Further Observations on Training with the Czechoslovakian Wolfdog

by Siam Crown Kennel Jamuary 13th 2013

// Siam Crown is a K9 working dog kennel specializing in the breeding and training of FCI pedigree working line Belgian Malinois and Dutch Shepherd Dogs. We also have a training and breeding program for Czechoslovakian Wolfdogs. We have been active in the working dog field for over 25 years. We train dogs in Schutzhund, IPO, KNPV, as well as security dogs, guard dogs, protection dogs, SAR dogs and police dogs. Our breeding program produces FCI pedigree puppies with strong working drives and very stable temperaments. //



Further Observations on Training with the Czechoslovakian Wolfdog

This is a follow up to our earlier paper on initial observations working with Czechoslovakian Wolfdogs (CSV). The paper is not exhaustive in nature, but is intended to provide a degree of additional elaboration on our experience.

We will not repeat what is contained in the initial paper, but will present this section simply as a set of anecdotal observations.

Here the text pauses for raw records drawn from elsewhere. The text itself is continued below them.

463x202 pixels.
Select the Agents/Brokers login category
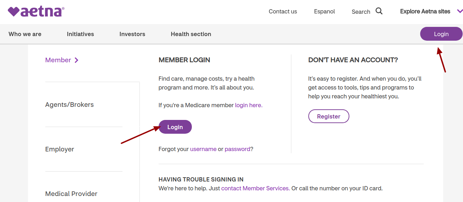[69, 105]
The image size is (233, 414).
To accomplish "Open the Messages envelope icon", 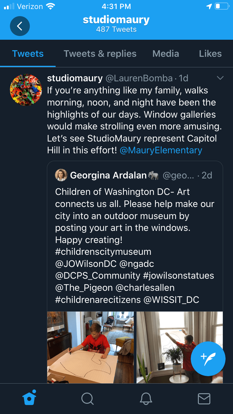I will [204, 398].
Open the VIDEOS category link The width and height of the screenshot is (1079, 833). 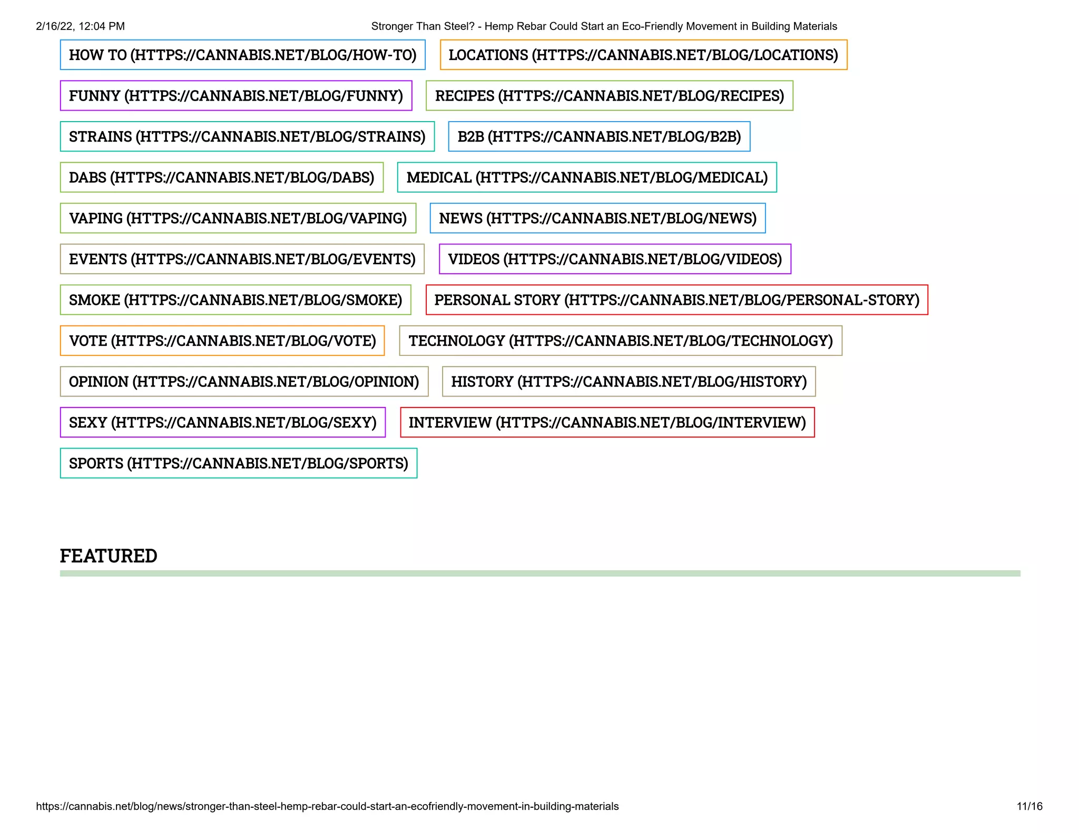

We are primarily a dog sports competition-training kennel, We train in IPO sports, KNPV and some agility sports. We work primarily with Belgian Malinois and Dutch Shepherds. We undertook an experimental program with the CSV, because of an interest in learning about the breed and its training potential, and because we felt it was an area that had not been explored in a very systematic way. The CSV is a relatively young breed, and information on training, training approaches and the results of such approaches is not very extensive. Unlike many other breeds of working dogs there are also no clearly defined working lines within the breed.

We have now had a period of over two years since we started trying various training protocols with CSV ranging in age from puppies to 4 year old adults. We shall initially address what we have observed with puppies and young dogs.

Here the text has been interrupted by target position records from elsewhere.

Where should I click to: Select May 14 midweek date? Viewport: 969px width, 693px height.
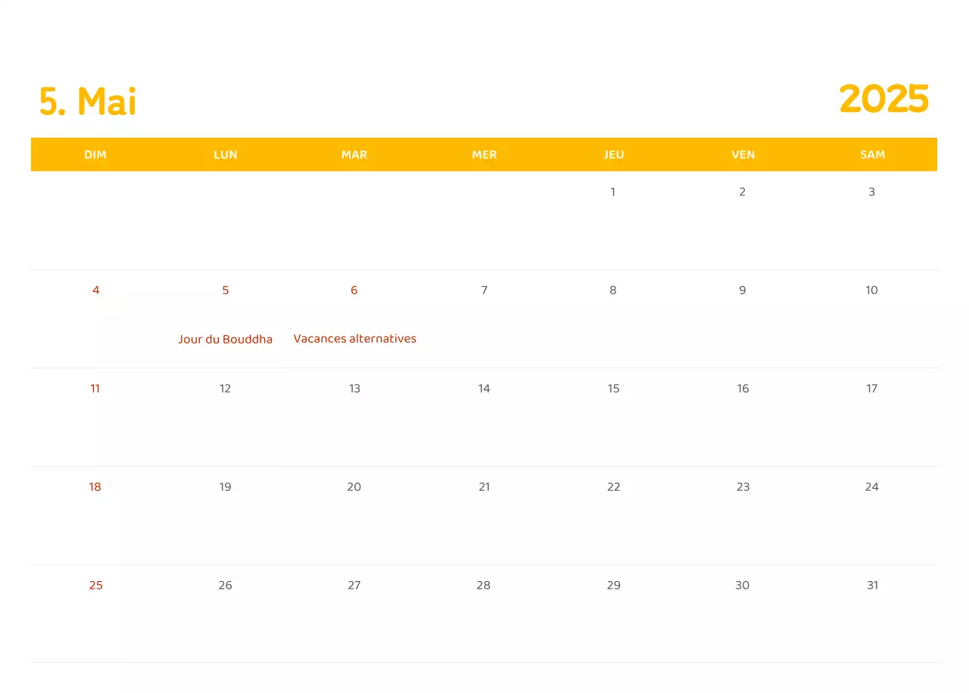click(x=484, y=388)
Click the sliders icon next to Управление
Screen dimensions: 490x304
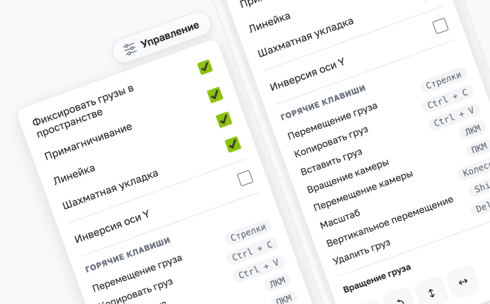point(130,48)
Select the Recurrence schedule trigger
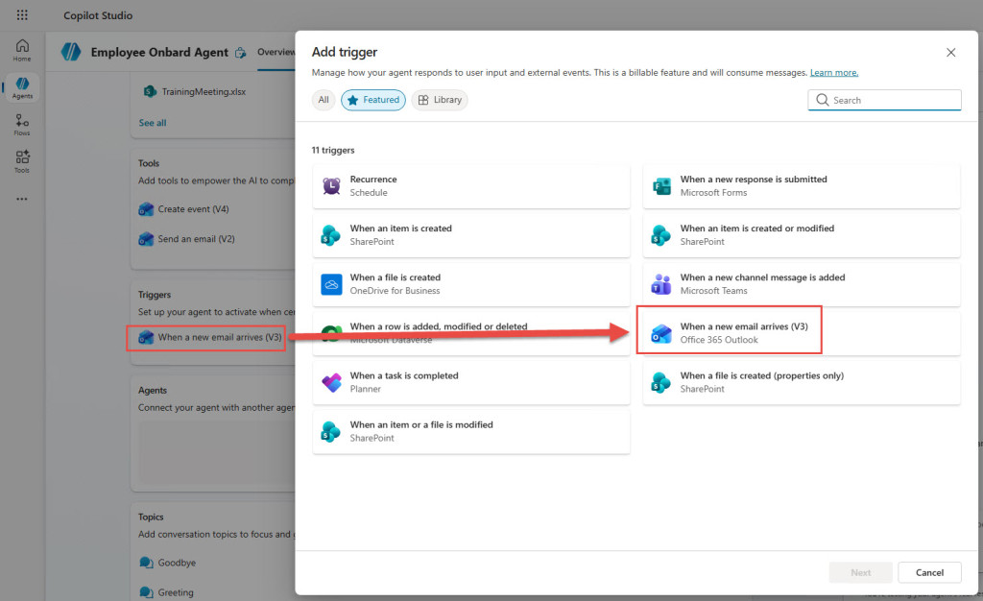The width and height of the screenshot is (983, 601). coord(471,186)
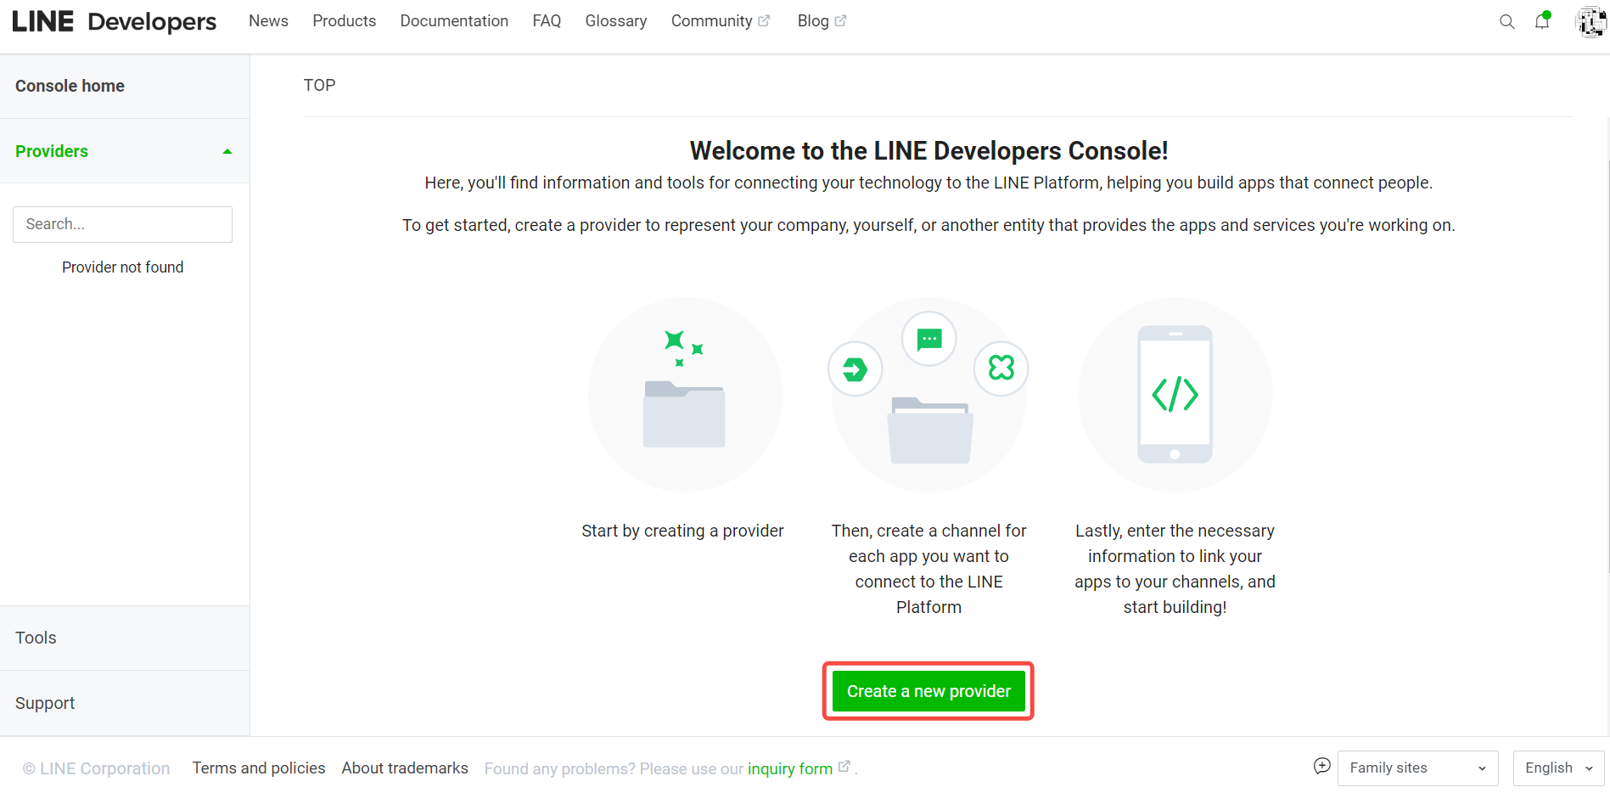Open the user profile avatar

(1590, 22)
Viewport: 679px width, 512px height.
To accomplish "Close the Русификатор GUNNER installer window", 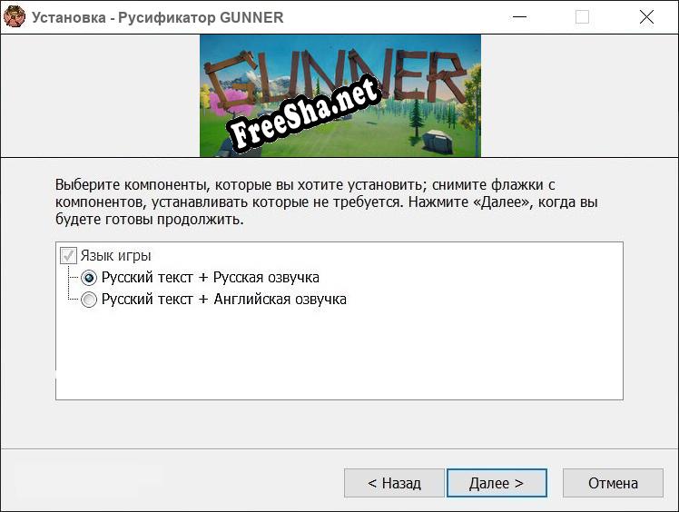I will tap(646, 17).
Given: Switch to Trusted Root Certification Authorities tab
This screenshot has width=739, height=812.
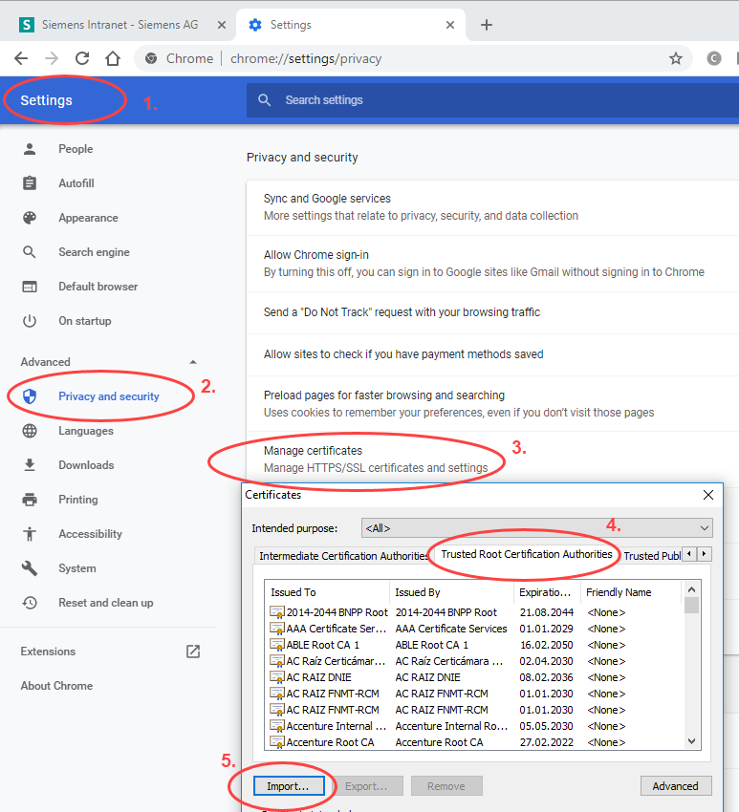Looking at the screenshot, I should coord(526,555).
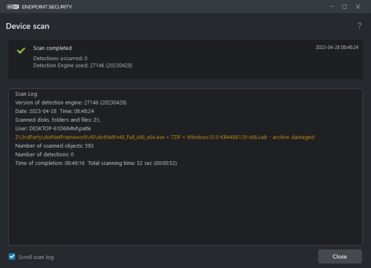Select the archive damaged warning line
371x268 pixels.
pos(165,137)
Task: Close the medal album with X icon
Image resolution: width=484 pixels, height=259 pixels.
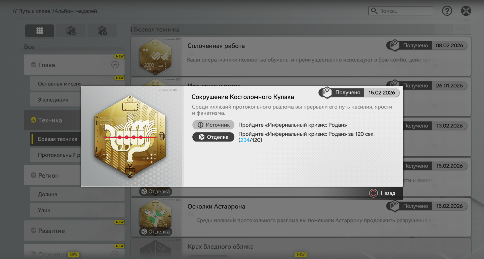Action: click(x=466, y=11)
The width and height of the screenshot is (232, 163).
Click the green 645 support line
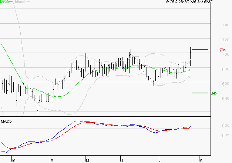pos(200,93)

One of the issues of concern and curiosity for us was the question of whether the shyness we observed with several adult dogs (dogs that arrived here as adults) was to what degree the shyness was genetic as opposed to a lack of socialization.

While we believe that there is some genetic disposition towards shyness, we also conclude that this occurs in the absence of socialization. While it could be said that this is the case with many dog breeds, we believe that it is potentially more extreme with the CSV.

We have worked with 4 puppies born here in Thailand from a very shy mother (who arrived as an unsocialized adult), 3 dogs that arrived at less than 8 weeks of age, and 3 that arrived at less than 6 months of age.

All of these dogs were given a wide range of socialization. This included extensive time in the house, exposure to a wide range of people, exposure to a wide range of places, noises, objects and obstacles such as stairs and elevated walks. With this basis of socialization none of the dogs developed any significant degree of shyness towards people or new situations. Of these 10 dogs, only one demonstrated a slight tendency towards caution with new situations but overcame his initial hesitancy quite quickly. It is important to note that as with any dog, but even more so with the CSV which is quite sensitive, attempting to comfort the dog when it shows fear, (reward) will only reinforce the fear and should be avoided.